(Data items)

=====

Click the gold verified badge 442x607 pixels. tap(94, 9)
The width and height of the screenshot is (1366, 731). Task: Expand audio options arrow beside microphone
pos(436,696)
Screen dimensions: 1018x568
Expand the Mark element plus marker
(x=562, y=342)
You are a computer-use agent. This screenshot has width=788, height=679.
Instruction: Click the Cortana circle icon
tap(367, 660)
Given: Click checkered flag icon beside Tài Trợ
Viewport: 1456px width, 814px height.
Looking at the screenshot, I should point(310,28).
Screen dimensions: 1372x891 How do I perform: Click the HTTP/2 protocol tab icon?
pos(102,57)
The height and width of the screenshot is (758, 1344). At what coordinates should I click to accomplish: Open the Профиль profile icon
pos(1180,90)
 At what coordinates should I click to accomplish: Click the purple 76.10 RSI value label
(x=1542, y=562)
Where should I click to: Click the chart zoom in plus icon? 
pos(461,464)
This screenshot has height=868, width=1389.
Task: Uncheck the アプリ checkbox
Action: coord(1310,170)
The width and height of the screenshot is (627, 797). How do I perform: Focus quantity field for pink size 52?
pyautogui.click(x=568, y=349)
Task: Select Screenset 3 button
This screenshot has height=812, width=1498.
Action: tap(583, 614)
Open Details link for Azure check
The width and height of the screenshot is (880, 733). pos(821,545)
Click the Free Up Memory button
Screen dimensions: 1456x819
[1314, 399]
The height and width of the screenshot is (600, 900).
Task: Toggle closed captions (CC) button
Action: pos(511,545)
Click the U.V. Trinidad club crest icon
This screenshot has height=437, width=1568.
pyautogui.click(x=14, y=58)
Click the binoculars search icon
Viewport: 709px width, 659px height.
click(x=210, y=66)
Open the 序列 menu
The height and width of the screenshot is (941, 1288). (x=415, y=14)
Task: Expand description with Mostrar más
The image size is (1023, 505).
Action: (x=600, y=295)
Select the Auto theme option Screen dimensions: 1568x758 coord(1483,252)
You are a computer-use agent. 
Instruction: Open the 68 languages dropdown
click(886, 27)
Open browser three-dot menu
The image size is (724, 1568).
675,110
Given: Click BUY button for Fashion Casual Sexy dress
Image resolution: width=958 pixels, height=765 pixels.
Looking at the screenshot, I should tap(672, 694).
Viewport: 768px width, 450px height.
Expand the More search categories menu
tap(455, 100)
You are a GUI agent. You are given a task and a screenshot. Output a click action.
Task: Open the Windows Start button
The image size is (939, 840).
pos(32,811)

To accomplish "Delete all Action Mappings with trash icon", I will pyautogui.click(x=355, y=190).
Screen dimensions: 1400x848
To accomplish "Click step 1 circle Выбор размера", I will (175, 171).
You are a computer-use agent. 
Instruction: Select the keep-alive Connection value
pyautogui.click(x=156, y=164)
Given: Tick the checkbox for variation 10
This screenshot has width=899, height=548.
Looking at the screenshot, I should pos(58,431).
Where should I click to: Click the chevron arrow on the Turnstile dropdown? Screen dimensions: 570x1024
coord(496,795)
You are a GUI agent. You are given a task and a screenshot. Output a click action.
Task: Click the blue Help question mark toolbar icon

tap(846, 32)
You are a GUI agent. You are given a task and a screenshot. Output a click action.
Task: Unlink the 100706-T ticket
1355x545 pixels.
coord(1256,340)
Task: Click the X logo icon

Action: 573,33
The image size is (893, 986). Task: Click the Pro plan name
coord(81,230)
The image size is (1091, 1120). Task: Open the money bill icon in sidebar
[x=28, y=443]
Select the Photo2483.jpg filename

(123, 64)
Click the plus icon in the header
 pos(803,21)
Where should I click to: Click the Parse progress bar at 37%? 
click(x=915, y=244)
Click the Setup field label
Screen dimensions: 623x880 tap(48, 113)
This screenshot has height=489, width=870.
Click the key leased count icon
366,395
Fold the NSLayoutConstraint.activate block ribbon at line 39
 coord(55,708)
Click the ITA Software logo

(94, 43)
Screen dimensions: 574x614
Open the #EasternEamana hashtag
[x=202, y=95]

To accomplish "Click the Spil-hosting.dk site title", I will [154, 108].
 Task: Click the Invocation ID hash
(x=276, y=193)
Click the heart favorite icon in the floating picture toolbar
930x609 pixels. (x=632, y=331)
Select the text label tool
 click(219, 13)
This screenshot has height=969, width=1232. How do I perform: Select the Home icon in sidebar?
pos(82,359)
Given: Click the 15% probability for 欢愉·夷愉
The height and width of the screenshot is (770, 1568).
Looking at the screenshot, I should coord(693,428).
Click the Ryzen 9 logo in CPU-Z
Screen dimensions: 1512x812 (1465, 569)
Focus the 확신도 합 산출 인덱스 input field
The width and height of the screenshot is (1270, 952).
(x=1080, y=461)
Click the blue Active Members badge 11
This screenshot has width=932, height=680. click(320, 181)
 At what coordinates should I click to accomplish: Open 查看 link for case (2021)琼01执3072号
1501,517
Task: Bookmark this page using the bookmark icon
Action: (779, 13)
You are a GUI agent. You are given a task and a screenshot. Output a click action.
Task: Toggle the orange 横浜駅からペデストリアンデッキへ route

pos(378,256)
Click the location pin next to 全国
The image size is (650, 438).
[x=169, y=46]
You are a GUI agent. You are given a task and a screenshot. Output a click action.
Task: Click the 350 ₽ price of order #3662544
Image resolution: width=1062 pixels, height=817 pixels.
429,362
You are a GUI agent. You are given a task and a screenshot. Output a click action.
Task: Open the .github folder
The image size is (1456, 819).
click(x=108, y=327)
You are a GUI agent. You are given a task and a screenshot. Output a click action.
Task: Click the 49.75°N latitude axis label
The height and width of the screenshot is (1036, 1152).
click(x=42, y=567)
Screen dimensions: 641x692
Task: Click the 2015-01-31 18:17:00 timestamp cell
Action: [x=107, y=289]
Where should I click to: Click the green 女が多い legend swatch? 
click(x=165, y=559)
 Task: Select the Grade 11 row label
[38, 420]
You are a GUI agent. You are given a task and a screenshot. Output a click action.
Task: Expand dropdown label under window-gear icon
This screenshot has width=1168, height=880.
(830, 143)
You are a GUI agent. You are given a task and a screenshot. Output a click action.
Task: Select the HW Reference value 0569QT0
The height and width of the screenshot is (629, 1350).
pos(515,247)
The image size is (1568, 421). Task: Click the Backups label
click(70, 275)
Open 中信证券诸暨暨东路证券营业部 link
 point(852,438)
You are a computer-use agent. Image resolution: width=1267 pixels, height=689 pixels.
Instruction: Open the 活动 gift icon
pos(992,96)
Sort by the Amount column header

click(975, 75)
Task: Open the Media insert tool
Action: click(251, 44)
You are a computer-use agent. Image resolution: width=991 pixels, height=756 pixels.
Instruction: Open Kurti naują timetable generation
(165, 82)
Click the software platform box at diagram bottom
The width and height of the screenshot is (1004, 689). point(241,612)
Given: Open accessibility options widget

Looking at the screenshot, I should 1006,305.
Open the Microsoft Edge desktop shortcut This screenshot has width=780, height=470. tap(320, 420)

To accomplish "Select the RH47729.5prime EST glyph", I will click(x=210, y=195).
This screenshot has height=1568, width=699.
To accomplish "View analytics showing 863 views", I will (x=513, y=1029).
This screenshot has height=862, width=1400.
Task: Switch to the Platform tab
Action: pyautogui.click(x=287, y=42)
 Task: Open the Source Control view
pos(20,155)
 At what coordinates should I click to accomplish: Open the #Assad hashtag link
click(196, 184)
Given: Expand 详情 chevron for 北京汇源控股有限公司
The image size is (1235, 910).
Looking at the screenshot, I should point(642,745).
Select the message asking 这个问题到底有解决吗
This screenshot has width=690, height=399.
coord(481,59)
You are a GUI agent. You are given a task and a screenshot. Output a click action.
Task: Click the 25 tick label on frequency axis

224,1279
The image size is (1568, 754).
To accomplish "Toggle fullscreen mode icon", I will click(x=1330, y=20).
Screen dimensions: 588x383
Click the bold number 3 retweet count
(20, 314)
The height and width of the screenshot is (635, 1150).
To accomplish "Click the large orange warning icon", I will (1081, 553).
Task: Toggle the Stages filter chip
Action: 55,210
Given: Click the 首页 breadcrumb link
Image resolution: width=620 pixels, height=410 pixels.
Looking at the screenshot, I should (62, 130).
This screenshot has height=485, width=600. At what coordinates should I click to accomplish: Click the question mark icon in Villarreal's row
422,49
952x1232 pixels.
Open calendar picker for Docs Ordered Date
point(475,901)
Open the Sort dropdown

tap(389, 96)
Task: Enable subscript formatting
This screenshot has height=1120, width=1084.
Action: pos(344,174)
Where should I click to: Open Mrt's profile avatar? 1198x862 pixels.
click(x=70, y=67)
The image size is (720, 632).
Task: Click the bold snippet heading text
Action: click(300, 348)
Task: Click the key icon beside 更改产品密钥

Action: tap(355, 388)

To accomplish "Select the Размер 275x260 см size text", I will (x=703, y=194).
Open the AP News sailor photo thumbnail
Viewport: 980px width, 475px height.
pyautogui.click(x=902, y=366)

=====

* [Set exercise] Update the stretch from "The image size is (1568, 754)." through "Looking at the screenshot, I should (62, 130)." by changing "warning icon" to "alert icon", keeping everything else the same.

* [Output]
The image size is (1568, 754).
To accomplish "Toggle fullscreen mode icon", I will click(x=1330, y=20).
Screen dimensions: 588x383
Click the bold number 3 retweet count
(20, 314)
The height and width of the screenshot is (635, 1150).
To accomplish "Click the large orange alert icon", I will (1081, 553).
Task: Toggle the Stages filter chip
Action: 55,210
Given: Click the 首页 breadcrumb link
Image resolution: width=620 pixels, height=410 pixels.
Looking at the screenshot, I should (62, 130).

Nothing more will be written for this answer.